Whether alternatives arise ... that will be interesting to see. I mean those alternatives need to not suck, but a lot of those websites etc... kind of suck.
The future might look something like instead of paid software or open source software what you get is a set of requirements documents for a code forge, like a recipe. You bake your own.
Then you alter it to your particular use case and set of preferences.

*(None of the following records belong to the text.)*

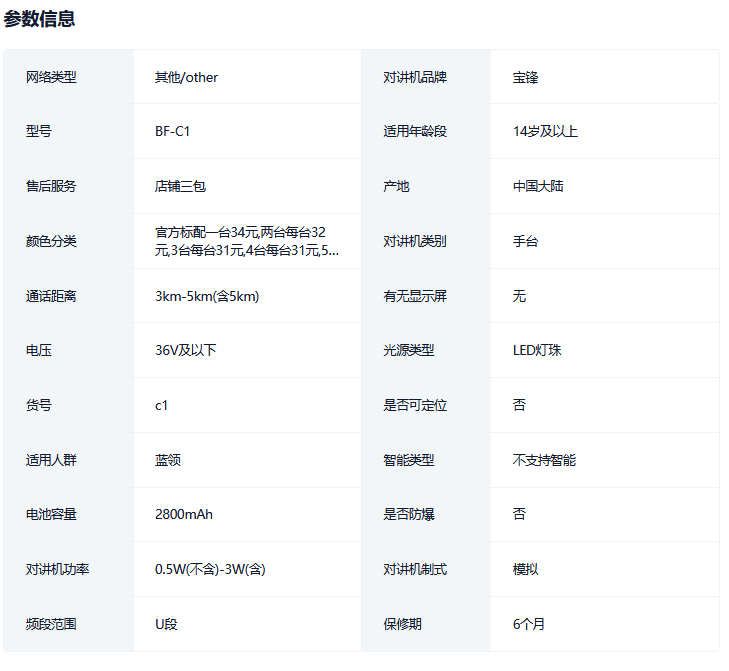This screenshot has height=671, width=729.
Task: Click the 3km-5km(含5km) distance value
Action: [207, 296]
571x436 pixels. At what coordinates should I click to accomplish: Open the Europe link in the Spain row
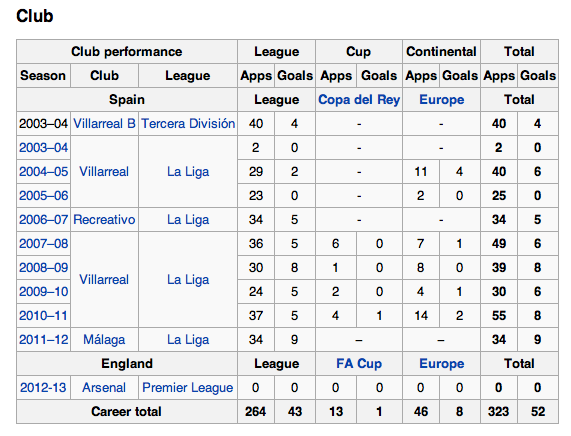coord(442,100)
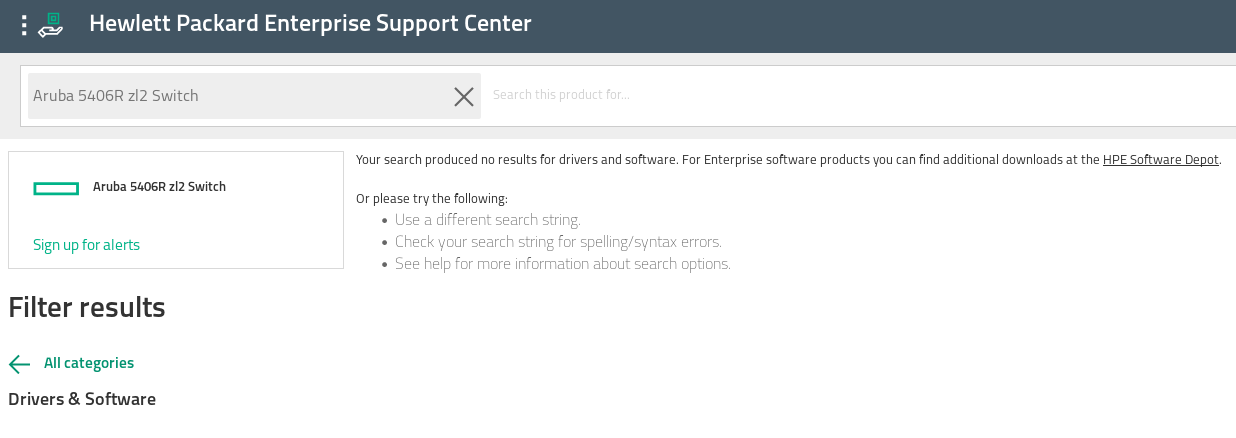The image size is (1236, 438).
Task: Click "Check your search string" suggestion
Action: click(558, 242)
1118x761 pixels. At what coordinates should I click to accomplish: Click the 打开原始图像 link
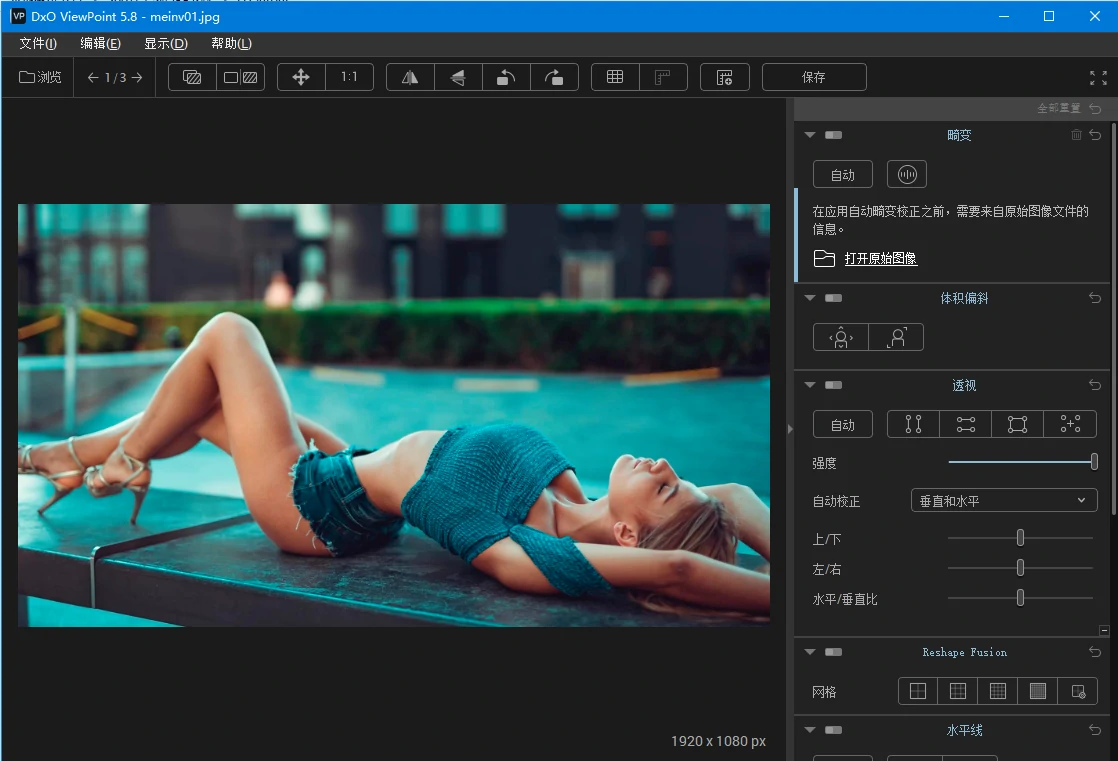pos(880,259)
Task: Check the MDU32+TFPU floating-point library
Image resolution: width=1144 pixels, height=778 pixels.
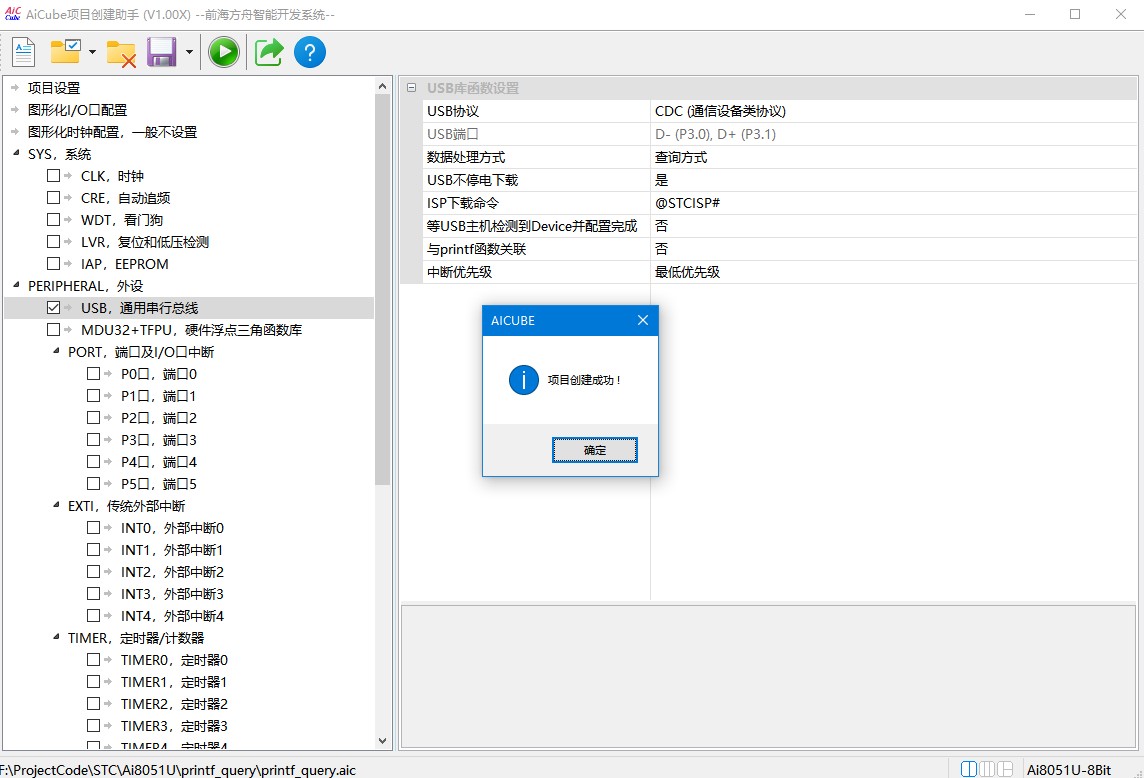Action: [53, 329]
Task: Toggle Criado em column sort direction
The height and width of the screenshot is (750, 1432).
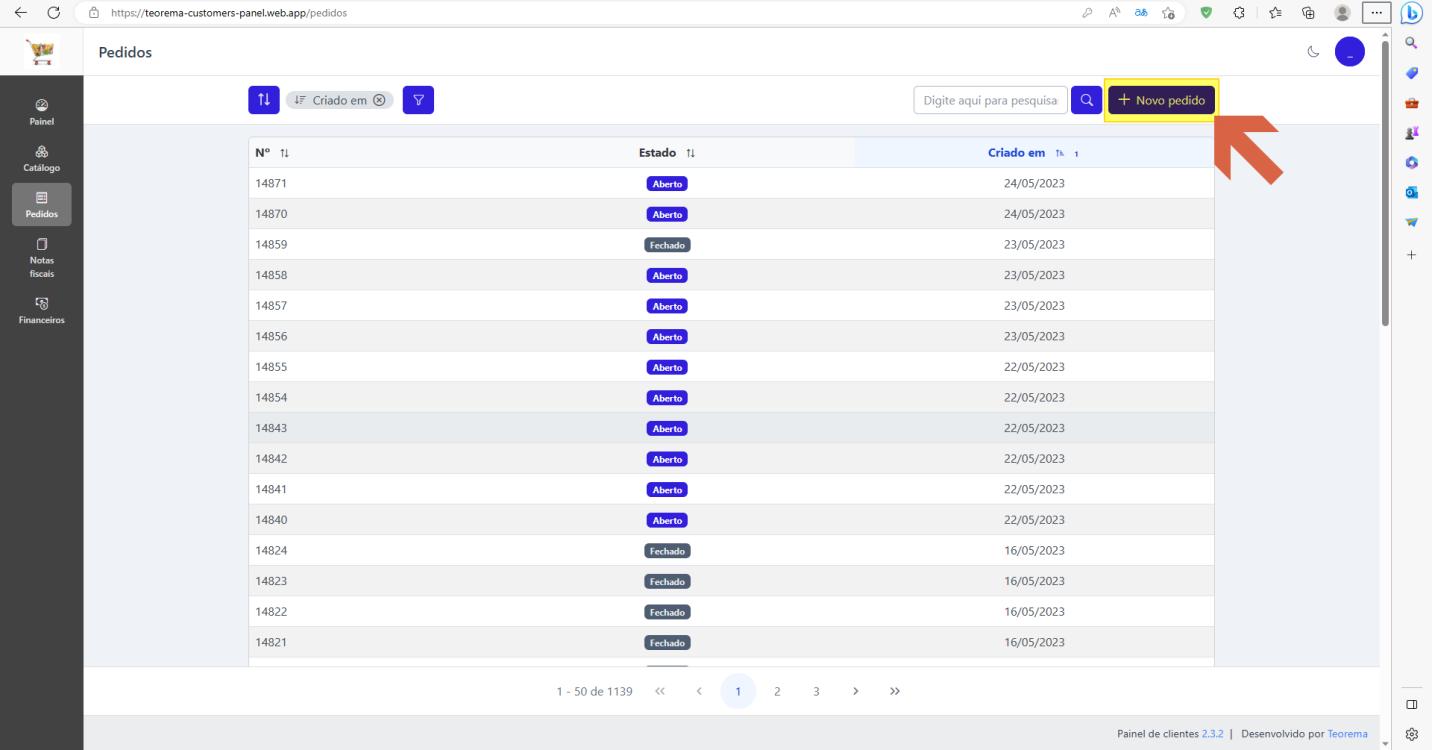Action: (1059, 153)
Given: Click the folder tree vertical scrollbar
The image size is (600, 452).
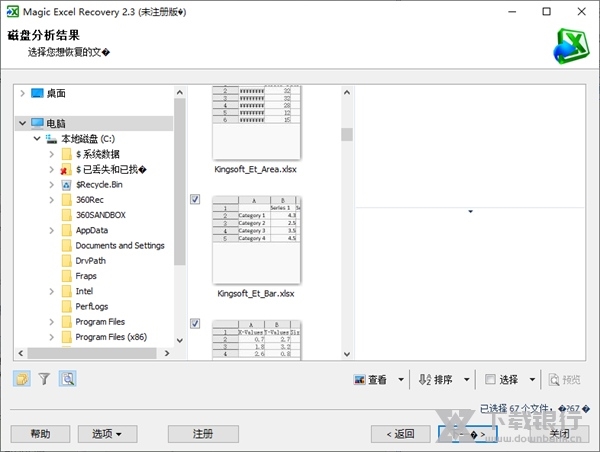Looking at the screenshot, I should pos(180,180).
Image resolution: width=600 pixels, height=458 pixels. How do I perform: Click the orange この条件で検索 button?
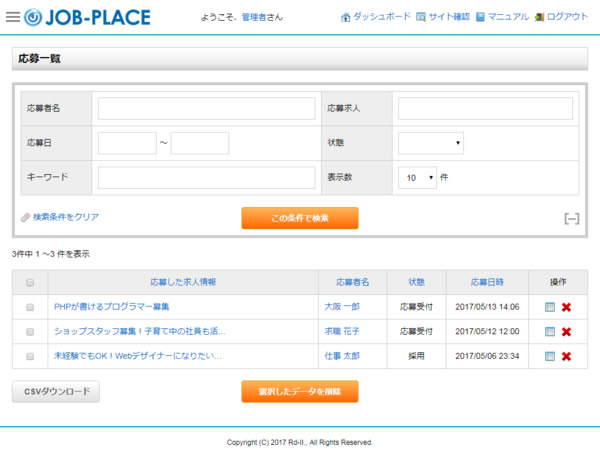[299, 218]
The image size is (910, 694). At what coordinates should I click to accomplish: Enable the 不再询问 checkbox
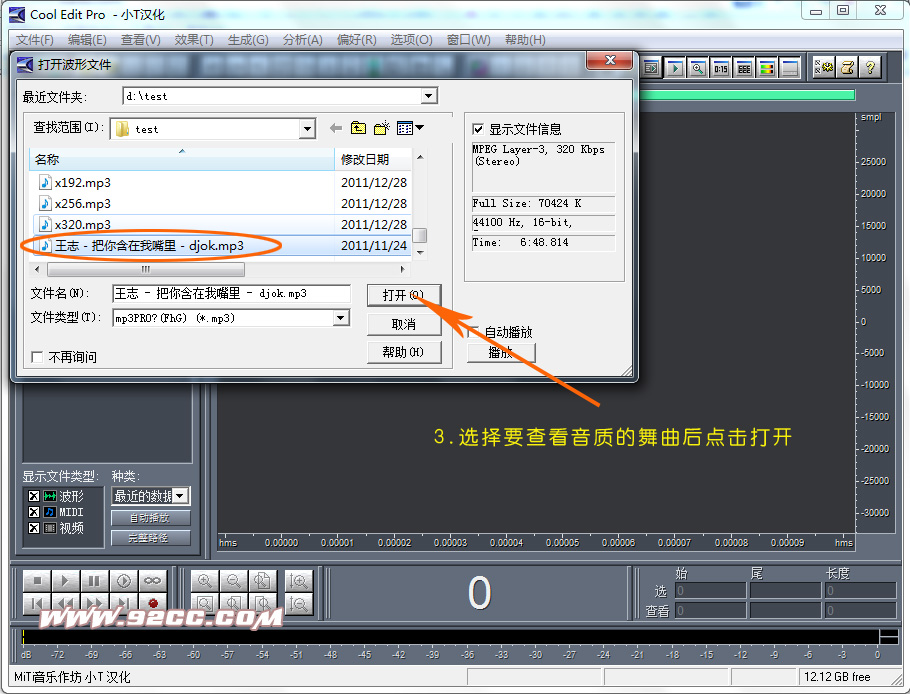point(37,357)
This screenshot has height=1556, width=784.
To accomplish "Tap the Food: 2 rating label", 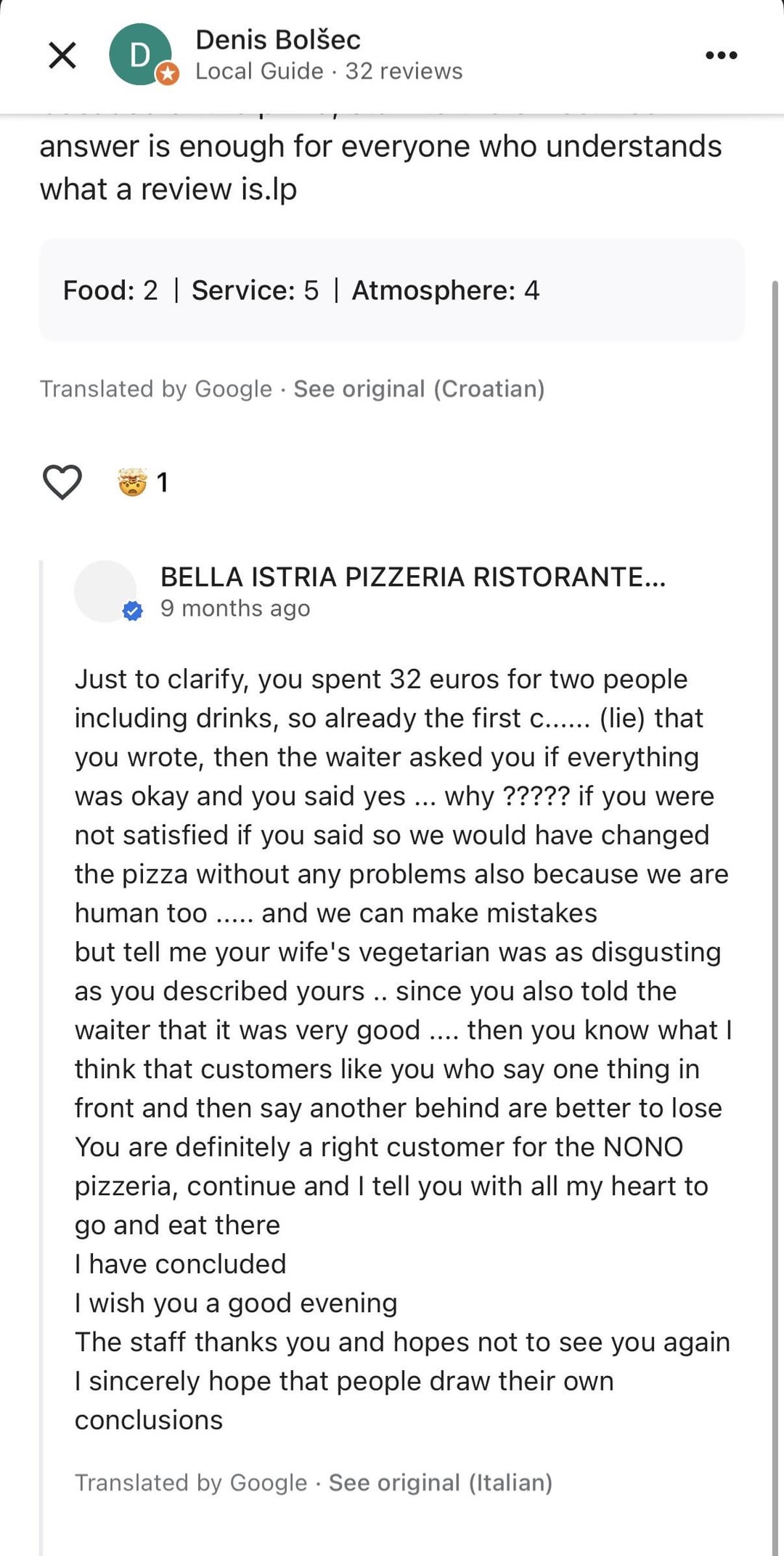I will click(110, 290).
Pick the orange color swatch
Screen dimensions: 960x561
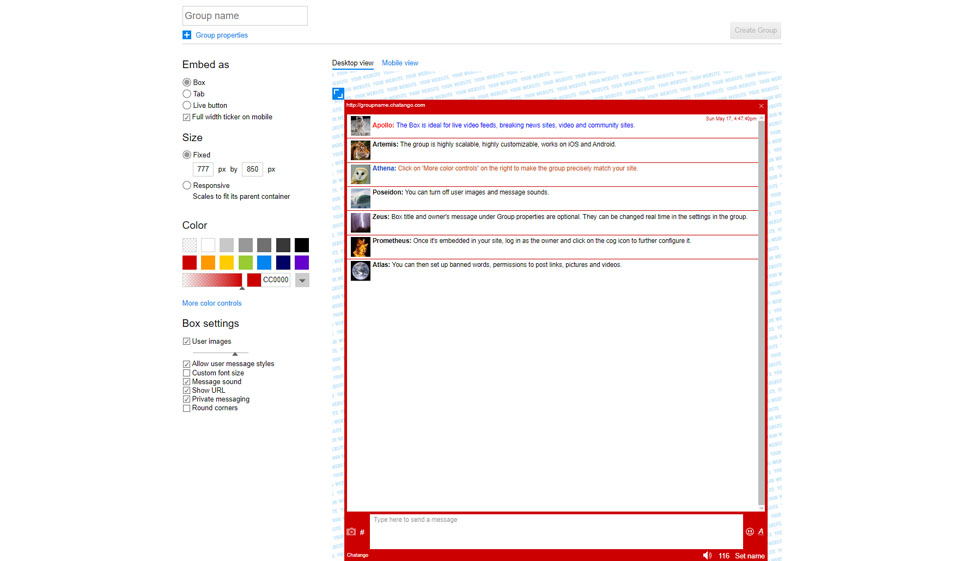[x=208, y=262]
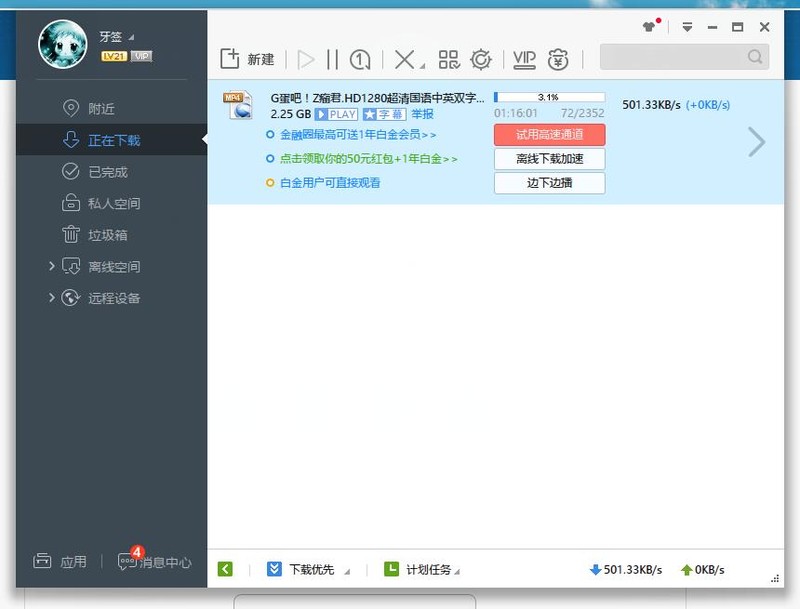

Some of the drawbacks include:
1. The time & effort you spend dicking around making something you could buy is time & effort not spent on your core business 2. Understanding what to build is not trivial. Sure, the tool you built works for your use case, but does it work for other teams? CS? Legal with all their fiddly requirements? Congrats, you're a product manager now. 3. Understanding what to build is not trivial. Jira is not a trivial CRUD app, it's a workflow engine builder. 4. User training and support is not something you can prompt away. The minute your software gets in anyone's critical path, you're on the hook for a lot of handholding. Congrats, you're user support now 5. Congrats on your new role in ops and getting called when stuff goes down
Any software engineer will tell you writing code is the easy part. Believe them lol.
Here's the thing: I don't think so in the age of LLMs.
>I’ve noticed that people who have never worked with steel have trouble seeing this—that the motorcycle is primarily a mental phenomenon. They associate metal with given shapes—pipes, rods, girders, tools, parts—all of them fixed and inviolable, and think of it as primarily physical. But a person who does machining or foundry work or forge work or welding sees “steel” as having no shape at all. Steel can be any shape you want if you are skilled enough, and any shape but the one you want if you are not. Shapes, like this tappet, are what you arrive at, what you give to the steel. Steel has no more shape than this old pile of dirt on the engine here
Like the common person vs. a metalworker thinking about steel I think we've all gotten this rigid view that software we work with is fixed and unchangeable and the LLM boom is going to change that by making ALL of the software we use "any shape we want".
I think libraries and open source software are going to have to move to looking more like building blocks with standards and instructions for modifications and people are actually going to DO those modifications to suit themselves instead of just being satisfied with whatever their SaaS providers want to give them.
And the pendulum of "we don't do it because it's not our core competence" is going to swing back to having developer tools teams that actually build and maintain developer tools.
The old advice about the time spend writing your tools is tempered by the fact that LLMs make it very very much easier for a focused smart team to build things.